The civil society engaged in the EU-Lebanon relations


Relations between the European Union and its neighbors are established on the basis of bilateral accords called “action plans”. Lately, these plans are subject to several consultations from the side of the civil society through concerned NGOs.

Julien Théron
- Beirut, Eurojar

“We have received a word from the Minister of Interior Ziad Baroud, approving all what have been suggested and assuring us that he will be engaged in implementing all the points that concern his ministry,” says Ziad Abdel Samad, executive director of the Arab NGO Network for Development (ANND). “We have also received a support letter from Fadi Abboud, Minister of Tourism.” Ziad Abdel Samad does not hide his contentment towards the positive reaction of two powerful ministers regarding the revision of the EU-Lebanon action plan drafted by his organization. The ANND can also be proud of the fact that the “Prime Minister showed a positive reaction regarding the issue, while other ministers suggested some propositions.”

Civil society and bilateral relations
Ziad Abdel Samad knows very well that he should work with both European and Lebanese sides to get an approval for the socio-economic shift of strategy that the ANND suggests. The change we are suggesting is not in favor of a “virtual economy” based on finance and real estate, but in favor of overall development in the framework of a “real economy”, based on national production.

He confesses that priorities should be mainly defined on the local level. “The EU cannot decide for our national strategy, he says, since it is a strategy adopted by the government.” Yet, he deplores the lack of support from the European side to his recommendations. “In a meeting held in 2009 with the representative of the European Union, I suggested the necessity of revising all the aspects of the partnership policy instruments in light of the world economic crisis. At that time, the answer was: we have no time for this.”

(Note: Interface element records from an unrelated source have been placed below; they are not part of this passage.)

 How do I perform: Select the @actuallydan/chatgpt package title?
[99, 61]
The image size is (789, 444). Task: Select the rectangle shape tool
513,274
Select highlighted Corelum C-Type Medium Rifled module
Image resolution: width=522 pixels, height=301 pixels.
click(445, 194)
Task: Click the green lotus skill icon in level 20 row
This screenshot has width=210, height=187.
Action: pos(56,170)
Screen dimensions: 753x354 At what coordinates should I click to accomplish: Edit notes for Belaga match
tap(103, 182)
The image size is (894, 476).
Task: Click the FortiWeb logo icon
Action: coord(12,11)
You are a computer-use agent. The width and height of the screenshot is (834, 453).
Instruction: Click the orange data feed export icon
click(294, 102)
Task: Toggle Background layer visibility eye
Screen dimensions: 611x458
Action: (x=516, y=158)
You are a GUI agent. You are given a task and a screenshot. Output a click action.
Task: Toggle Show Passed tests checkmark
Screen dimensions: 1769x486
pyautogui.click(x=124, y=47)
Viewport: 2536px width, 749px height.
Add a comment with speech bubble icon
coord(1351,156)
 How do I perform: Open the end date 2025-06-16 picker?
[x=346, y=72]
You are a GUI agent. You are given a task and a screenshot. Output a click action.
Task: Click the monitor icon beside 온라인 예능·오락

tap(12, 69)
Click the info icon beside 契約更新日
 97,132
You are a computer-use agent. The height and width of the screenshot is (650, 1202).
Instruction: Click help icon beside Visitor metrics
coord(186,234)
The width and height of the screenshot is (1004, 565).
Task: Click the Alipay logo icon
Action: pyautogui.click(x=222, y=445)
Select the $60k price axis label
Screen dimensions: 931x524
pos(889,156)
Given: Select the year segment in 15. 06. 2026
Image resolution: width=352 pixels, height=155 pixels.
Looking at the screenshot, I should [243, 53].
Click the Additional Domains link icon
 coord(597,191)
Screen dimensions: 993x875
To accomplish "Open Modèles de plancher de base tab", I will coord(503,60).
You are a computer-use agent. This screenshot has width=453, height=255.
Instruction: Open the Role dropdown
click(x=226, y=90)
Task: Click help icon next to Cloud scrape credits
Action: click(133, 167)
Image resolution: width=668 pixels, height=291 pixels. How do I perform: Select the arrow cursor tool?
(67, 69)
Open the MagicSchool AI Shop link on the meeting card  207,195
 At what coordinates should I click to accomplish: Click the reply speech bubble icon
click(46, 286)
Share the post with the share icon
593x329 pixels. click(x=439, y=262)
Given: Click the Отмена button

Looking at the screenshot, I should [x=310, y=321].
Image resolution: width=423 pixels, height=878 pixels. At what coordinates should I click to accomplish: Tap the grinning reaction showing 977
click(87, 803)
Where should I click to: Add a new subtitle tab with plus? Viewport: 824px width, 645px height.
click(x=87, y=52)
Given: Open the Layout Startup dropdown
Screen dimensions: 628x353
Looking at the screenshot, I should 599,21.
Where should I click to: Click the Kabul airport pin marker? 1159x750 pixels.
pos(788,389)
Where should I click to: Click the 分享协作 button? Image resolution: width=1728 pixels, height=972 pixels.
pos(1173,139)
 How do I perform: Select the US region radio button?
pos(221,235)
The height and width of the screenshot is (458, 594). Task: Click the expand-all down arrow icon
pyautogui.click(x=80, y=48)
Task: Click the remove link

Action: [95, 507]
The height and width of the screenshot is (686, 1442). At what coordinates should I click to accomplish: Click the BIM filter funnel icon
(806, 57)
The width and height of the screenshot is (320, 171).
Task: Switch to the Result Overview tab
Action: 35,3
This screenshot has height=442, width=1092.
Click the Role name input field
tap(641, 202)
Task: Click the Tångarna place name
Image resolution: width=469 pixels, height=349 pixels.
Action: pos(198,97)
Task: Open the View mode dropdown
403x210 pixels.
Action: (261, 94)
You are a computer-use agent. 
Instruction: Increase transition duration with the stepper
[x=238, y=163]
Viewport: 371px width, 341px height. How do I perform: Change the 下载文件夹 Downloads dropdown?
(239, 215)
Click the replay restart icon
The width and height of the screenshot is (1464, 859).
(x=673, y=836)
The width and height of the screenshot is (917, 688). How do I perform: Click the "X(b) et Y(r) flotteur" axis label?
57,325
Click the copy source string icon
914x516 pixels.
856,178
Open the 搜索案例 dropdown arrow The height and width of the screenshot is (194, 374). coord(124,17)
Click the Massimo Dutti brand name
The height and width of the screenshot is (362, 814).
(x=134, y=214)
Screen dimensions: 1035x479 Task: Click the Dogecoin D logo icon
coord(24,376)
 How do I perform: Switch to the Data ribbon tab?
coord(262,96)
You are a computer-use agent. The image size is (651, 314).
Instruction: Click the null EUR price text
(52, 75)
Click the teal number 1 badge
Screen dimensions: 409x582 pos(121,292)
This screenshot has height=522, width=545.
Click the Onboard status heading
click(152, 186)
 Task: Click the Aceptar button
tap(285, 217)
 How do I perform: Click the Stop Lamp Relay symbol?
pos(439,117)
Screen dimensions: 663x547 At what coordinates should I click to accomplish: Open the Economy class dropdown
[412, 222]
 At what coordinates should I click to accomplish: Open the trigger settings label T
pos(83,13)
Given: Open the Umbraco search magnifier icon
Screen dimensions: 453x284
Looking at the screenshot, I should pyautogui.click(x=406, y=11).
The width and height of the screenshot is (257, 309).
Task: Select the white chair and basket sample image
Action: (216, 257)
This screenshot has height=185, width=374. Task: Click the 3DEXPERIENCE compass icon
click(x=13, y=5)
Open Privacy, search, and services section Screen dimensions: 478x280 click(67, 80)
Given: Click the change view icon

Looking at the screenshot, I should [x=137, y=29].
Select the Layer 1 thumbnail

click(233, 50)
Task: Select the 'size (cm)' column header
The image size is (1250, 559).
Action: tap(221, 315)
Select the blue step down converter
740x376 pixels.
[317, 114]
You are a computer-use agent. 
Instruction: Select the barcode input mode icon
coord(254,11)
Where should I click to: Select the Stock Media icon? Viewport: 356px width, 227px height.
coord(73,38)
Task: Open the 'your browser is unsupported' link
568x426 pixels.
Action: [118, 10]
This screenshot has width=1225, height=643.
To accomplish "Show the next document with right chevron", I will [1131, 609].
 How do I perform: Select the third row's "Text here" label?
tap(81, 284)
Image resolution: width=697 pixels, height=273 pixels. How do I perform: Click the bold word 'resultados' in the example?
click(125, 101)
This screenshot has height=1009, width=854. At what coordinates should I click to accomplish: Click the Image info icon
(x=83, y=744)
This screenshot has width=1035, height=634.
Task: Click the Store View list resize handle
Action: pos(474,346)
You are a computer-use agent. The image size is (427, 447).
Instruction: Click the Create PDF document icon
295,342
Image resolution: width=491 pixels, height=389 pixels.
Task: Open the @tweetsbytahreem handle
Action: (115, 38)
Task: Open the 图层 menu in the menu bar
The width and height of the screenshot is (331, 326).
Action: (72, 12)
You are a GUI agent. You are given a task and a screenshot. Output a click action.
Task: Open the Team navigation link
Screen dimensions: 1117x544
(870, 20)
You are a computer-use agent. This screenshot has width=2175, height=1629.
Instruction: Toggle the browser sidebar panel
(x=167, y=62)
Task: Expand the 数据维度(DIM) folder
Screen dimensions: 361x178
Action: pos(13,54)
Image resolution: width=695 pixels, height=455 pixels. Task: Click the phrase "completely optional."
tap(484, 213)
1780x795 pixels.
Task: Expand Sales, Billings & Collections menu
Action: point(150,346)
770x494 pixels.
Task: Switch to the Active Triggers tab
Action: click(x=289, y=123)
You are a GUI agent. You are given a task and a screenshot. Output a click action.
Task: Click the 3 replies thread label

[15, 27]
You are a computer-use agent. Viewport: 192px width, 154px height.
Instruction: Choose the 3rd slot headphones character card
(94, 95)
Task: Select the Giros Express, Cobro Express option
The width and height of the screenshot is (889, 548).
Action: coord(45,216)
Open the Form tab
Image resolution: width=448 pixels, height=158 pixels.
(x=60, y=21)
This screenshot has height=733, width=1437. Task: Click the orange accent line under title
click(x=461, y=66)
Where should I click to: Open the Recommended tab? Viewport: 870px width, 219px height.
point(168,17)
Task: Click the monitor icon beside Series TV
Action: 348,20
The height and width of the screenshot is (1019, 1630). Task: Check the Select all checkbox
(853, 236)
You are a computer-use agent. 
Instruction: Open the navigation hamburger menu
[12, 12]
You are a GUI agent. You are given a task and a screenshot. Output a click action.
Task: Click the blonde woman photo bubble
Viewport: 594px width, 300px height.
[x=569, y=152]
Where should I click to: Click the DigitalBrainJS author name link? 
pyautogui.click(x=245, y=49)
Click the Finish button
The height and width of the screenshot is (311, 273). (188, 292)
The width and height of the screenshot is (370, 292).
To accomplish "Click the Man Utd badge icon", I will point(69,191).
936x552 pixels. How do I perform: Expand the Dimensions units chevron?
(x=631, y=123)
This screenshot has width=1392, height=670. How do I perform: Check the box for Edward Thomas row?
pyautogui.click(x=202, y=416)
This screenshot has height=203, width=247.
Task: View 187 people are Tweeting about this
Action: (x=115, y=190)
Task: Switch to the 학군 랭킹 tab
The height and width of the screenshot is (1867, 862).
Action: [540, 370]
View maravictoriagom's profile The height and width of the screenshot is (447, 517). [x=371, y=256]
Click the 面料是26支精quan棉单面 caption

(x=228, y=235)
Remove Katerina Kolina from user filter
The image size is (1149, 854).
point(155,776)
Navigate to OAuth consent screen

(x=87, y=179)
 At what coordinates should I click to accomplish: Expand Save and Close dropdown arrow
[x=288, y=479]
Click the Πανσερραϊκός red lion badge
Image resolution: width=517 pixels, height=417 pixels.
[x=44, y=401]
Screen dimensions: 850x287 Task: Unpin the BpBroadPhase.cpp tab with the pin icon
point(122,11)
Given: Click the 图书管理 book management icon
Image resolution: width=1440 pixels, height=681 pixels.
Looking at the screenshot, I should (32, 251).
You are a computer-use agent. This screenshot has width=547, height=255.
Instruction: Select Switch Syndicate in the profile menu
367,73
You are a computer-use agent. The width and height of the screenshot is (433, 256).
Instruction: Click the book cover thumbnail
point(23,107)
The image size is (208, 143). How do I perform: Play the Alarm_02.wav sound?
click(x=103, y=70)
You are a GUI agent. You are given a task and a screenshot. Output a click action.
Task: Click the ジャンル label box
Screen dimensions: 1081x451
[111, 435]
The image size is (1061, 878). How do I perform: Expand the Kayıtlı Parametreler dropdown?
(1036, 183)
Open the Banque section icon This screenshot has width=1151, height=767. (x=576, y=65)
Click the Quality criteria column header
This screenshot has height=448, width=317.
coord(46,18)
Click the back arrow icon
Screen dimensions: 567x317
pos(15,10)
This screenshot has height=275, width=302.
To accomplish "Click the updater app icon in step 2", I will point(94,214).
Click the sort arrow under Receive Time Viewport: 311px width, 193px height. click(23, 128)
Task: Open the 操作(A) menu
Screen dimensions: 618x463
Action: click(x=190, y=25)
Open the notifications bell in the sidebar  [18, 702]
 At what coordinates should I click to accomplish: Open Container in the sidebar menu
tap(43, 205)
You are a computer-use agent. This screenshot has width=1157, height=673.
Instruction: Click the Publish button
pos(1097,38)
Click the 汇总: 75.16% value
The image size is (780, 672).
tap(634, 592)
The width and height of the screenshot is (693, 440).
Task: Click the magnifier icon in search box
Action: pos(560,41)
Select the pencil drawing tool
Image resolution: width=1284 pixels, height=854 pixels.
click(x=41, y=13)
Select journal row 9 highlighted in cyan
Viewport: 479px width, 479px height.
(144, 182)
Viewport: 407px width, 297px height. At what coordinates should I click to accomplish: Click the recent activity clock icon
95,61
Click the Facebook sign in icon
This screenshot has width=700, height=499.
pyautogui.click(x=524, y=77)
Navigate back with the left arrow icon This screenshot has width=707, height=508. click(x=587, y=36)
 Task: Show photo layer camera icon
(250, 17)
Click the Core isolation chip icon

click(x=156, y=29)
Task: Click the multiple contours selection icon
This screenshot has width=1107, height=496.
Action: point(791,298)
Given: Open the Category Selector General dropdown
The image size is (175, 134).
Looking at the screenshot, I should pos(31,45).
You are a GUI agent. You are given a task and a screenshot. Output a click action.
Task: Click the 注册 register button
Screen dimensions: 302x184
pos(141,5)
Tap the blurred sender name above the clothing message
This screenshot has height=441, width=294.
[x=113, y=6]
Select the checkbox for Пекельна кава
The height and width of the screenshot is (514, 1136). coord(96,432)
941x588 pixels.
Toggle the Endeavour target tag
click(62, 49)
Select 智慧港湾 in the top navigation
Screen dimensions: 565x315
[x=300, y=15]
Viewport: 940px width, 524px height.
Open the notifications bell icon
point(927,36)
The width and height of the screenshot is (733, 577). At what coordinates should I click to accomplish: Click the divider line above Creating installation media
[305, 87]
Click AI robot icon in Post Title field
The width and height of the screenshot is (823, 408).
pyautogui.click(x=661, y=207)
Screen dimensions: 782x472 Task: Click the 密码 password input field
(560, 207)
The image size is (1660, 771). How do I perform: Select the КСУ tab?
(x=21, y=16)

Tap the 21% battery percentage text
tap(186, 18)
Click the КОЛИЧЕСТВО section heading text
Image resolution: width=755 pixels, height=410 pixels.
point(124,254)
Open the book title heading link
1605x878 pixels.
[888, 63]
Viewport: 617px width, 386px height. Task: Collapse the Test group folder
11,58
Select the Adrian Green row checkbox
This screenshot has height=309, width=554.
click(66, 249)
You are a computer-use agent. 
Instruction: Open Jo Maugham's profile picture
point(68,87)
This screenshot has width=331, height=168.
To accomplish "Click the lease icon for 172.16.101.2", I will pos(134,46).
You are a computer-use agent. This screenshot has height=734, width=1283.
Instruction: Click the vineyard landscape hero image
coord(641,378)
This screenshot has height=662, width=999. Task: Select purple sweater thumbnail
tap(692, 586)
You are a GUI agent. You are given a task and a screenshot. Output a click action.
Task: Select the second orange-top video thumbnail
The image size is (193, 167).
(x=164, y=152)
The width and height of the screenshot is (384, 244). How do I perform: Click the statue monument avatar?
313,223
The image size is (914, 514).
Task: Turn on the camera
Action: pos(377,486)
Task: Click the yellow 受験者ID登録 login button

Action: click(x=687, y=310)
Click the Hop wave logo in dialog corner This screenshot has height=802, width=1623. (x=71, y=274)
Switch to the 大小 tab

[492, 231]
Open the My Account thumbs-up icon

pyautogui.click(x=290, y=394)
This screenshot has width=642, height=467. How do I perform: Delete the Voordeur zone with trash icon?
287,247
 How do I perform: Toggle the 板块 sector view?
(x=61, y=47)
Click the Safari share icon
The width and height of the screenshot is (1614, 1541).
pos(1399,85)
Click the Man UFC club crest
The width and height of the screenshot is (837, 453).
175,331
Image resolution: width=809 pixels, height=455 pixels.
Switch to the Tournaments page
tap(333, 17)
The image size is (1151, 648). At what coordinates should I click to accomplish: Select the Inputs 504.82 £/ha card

In fact, action plans are made to last several years, for instance from 2007 to 2013. This limits the margin of maneuver in these action plans, and any modification in the strategy necessitates reconsidering the entire accord. According to Michael Miller, Head of the Politics, Economy and Trade section at the EU delegation in Lebanon, “we are not in a stage of renegotiating the action plan. We should be implementing what has already been agreed upon.” Yet, he is in favor of a real dialogue with the civil society. “It is a priority for us,” he goes on to say.

Between lobbying and round tables
In a country like Lebanon, networks are the cornerstone of the organization of society and communities. Thus, it is evident that lobbying is the main mode of action of civil society. In fact, the constitution of a group of NGOs in the framework of a network (ANND), or a “platform”, is useful to transmit a message, especially to the government.

The preparation of official reports is an important step that aims at formalizing the requests of participating NGOs. These reports are sent to concerned members of government, with copies transmitted to the delegation of the European Union in Lebanon and the European Commission. “We did not receive anything from the European Union, notes Ziad Abdel Samad, despite the fact that both documents have been prepared following a call for proposal from the EU. We have reviewed the Progress Report of the European Neighborhood Policy published in May 12, 2010. I think they did not take into consideration most of the ideas that we put forward.”

Michael Miller seems keen that the delegation of the European Union opens direct dialogue with the civil society. In addition to financial aid instruments to NGOs that Miller describes as very successful and efficient, “certainly, thanks to the quality of NGOs that come to us with very interesting project propositions,” he considers that the delegation is enthusiastic about this positive collaboration.

“Our doors remain always open, says Miller. We have never refused to meet with any NGO that wished to meet with a member of the delegation or with me personally. Our doors are open to all! I think that we have an extremely fruitful dialogue with NGOs. […] I am always happy to receive them, because this is how we gather our information, and are more capable of judging the facts on the ground.”

It seems that the European Union is not saving any effort to promote dialogue with the civil society. Miller underlines that the delegation organized last October an open public debate with members of the delegation and Lebanese authorities to discuss the means of implementation of the ENP action plan and the ways of enhancing it. We got a good number of consultations and the number of participants reached 700. We invited all the people who are on our contact list, meaning, almost everybody. We also published an open invitation in newspapers. The main goal was to engage in a three-way debate, gathering the EU, the Lebanese authorities and the civil society.”

In conclusion, there is no doubt that the EU is in favor of a fruitful dialogue with the Lebanese civil society, of a better understanding from the side of governors and a positive motivation of NGOs. Yet, we still have to watch to what extent the recommendations of the civil society will be taken into consideration; and more, what would be the effect of such recommendations in 2013, when a “three-way” renegotiation of the “bilateral” action plan will be launched.